The dimensions of shoe shape, such as instep height, toe box depth, and forefoot breadth, affect footwear comfort. For example, a narrow toe box tends to increase the strain on the medial side of the forefoot, and thus, it is recommended that standing workers should wear shoes with a wide toe box. Heel height also has an effect on the foot pressure distribution and vertical impact force. Reports indicated that high heel height generates greater vertical impact force, whereas flat shoes tend to produce lower impact force. Heel height also affects the ankle movement, muscle activity, center of gravity, and ground reaction force (GRF) patterns. Shoes should be designed with arch support to reduce muscle fatigue in the calf and disperse arch pressure across the foot.
Shoes should have outsoles with 1.5 cm (about ⅔ inches) thickness in the metatarsal zone in order to produce lower metatarsal pressure, vertical impact force, and reduce low back discomfort. Shoes should have soft leather uppers to encase and protect the feet while allowing the foot to breathe and midsoles made from ethylene vinyl acetate (EVA) or polyurethane (PU) materials that increase whole body and foot comfort. Shoe outsoles should be designed with heel height between 1.8 and 3.6 cm to generate lower heel pressure and vertical impact force in the forefoot and to reduce ankle discomfort. Some key features to consider when purchasing shoe are listed in Table 1.
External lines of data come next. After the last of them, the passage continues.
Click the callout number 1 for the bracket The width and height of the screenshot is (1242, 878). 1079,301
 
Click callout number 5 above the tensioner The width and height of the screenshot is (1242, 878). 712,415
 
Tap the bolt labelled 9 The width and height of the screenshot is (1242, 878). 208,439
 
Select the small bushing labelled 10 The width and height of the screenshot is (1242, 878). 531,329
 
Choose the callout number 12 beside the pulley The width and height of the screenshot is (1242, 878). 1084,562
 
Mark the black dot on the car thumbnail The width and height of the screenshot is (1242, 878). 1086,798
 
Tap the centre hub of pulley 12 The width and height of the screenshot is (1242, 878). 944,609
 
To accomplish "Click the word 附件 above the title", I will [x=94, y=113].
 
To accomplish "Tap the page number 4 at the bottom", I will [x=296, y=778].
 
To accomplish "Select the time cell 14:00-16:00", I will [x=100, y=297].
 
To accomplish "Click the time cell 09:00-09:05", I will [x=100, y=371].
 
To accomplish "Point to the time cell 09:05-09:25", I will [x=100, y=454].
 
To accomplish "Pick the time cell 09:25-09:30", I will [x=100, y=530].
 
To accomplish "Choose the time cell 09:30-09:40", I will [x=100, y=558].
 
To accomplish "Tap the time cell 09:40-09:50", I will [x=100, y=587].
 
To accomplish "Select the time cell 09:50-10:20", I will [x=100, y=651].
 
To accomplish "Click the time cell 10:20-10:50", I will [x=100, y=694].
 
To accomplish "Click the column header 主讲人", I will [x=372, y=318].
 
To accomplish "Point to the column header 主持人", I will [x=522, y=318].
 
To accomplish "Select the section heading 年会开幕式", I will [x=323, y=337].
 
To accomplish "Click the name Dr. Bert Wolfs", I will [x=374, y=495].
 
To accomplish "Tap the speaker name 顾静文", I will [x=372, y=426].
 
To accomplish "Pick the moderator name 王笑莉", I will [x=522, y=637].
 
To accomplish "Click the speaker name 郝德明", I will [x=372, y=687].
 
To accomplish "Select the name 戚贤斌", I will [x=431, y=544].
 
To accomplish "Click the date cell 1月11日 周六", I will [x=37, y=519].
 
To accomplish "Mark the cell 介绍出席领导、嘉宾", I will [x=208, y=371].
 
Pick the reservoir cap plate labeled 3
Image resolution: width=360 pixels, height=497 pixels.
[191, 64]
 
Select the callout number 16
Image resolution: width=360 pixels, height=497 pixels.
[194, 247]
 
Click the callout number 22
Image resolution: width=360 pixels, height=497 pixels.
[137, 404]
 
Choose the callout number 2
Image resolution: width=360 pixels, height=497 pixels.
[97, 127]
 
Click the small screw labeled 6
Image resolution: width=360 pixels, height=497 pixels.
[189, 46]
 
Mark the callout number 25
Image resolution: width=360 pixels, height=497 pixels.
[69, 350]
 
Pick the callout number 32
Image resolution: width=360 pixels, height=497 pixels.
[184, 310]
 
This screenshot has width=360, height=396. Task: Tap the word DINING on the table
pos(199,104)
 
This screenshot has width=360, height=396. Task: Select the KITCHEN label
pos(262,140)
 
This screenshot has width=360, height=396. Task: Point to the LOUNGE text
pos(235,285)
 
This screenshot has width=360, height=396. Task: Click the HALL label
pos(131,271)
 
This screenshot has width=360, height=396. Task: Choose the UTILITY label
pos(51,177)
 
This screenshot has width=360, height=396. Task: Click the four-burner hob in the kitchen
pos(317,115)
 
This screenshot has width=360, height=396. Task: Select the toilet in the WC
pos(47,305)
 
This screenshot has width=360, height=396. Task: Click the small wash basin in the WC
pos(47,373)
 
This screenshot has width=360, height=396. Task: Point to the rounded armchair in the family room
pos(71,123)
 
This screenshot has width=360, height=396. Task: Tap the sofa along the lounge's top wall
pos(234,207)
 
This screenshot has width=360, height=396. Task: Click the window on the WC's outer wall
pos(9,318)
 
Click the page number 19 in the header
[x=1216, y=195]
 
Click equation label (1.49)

Prolonged upright postures tend to disrupt the circulation of the lower leg and reduce the effectiveness of venous–muscle pump mechanisms. It has been shown that wearing compression hosiery can enhance venous return, and alleviate edema. Compression hosiery also demonstrated a positive effect on reducing the subjective feelings of discomfort in the lower back, knee, calf, and in the metatarsal and heel regions.
Walking and standing for long periods of time puts excessive strain on the lower extremities. Over the past several years there has been a trend for nurses to work longer hours and this is leading to an increase in adverse health effects. Occupational health practitioners need to take a proactive approach with both management and nurses to convince them to seek alternatives in work practices, footwear selection and facility design.